O pronunciamento de Lula, enviado à 62ª Assembleia Geral da Conferência Nacional dos Bispos do Brasil (CNBB) ocorre em meio às críticas do presidente dos Estados Unidos, Donald Trump, ao líder da Igreja Católica.

A briga iniciou no último domingo, 12, após o presidente dos EUA dizer que Leão XIV deveria "parar de ceder à esquerda radical". Nos últimos dias, Trump intensificou suas críticas ao pontífice chamando-o de "fraco no combate ao crime e péssimo em política externa".

O primeiro papa americano da história respondeu: "(Jesus) não escuta as orações daqueles que fazem guerras, mas as rejeita, dizendo: 'Ainda que façais muitas orações, não ouvirei: as vossas mãos estão cheias de sangue'", declarou, citando a Bíblia

Na madrugada desta quarta-feira, 15, Trump voltou a atacar o líder católico dizendo: "Alguém pode dizer para o papa Leão que o Irã matou ao menos 42 mil manifestantes inocentes e desarmados nos últimos dois meses, e que o Irã ter uma bomba nuclear é completamente inaceitável? Agradeço a atenção", escreveu em um post na rede Truth Social.

No vídeo enviado aos bispos brasileiros, Lula faz um aceno aos católicos prestando solidariedade ao papa e ressaltando que líderes comprometidos com a paz e com a defesa dos mais vulneráveis frequentemente enfrentam oposição de grupos poderosos. O presidente também enfatizou o trabalho feito pela Confederação na defesa da democracia.

Lula disse querer reafirmar seu "respeito e admiração por uma instituição que, nos momentos mais dolorosos da nossa história recente, esteve na linha de frente em defesa da democracia", declarou o presidente.
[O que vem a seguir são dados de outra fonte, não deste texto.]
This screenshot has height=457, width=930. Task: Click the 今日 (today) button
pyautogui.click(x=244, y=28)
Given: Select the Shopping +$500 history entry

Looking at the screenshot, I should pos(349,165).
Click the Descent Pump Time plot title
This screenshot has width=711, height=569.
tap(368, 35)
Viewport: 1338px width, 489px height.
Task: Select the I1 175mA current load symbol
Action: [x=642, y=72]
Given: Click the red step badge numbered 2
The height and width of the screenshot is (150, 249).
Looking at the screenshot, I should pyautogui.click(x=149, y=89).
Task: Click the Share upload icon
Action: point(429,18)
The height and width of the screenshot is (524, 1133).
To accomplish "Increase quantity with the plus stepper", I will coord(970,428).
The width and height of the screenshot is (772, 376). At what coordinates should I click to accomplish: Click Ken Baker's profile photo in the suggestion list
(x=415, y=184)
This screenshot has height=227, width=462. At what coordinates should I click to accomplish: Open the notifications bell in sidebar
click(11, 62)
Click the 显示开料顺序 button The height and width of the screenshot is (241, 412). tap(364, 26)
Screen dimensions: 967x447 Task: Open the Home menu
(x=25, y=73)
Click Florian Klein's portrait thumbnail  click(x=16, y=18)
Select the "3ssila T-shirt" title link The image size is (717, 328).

"A CNBB enfrentou a ditadura, defendeu os perseguidos pelo regime militar, apoiou as greves dos trabalhadores urbanos e a luta dos trabalhadores rurais pela posse da terra", completou.

O presidente destaca também "os 200 anos das relações diplomáticas entre o Brasil e a Santa Sé" e as iniciativas da Igreja Católica, que, segundo Lula, "permanecem como referência na construção de políticas públicas e de inclusão social".
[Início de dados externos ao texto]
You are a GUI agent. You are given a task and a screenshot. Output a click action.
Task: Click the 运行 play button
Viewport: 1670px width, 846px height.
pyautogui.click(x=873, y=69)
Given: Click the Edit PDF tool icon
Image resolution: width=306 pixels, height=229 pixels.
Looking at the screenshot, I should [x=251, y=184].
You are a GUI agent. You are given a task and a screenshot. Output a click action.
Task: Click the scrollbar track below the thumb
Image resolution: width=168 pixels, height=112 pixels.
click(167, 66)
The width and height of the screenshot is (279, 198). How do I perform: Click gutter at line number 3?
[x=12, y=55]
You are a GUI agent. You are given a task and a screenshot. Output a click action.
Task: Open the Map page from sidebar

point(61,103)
Lula fala ainda sobre a campanha da fraternidade escolhida pela Igreja neste ano, com o tema "Moradia e Fraternidade". O presidente relembra que o programa do governo Minha Casa, Minha Vida dialoga diretamente com a iniciativa da instituição religiosa.
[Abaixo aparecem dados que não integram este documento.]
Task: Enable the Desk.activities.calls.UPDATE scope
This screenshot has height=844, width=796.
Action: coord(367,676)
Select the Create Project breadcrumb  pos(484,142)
Nesta quinta, Lula e o ministro das Cidades, Vladimir Lima, anunciaram que o governo fará um aporte de R$ 20 bilhões do Fundo Social para o Minha Casa, Minha Vida. Com isso, o orçamento do programa de habitação vai a R$ 200 bilhões.

No vídeo enviado aos bispos, Lula completa: "Quero terminar reafirmando o nosso compromisso com o Estado laico e a garantia plena de liberdade religiosa".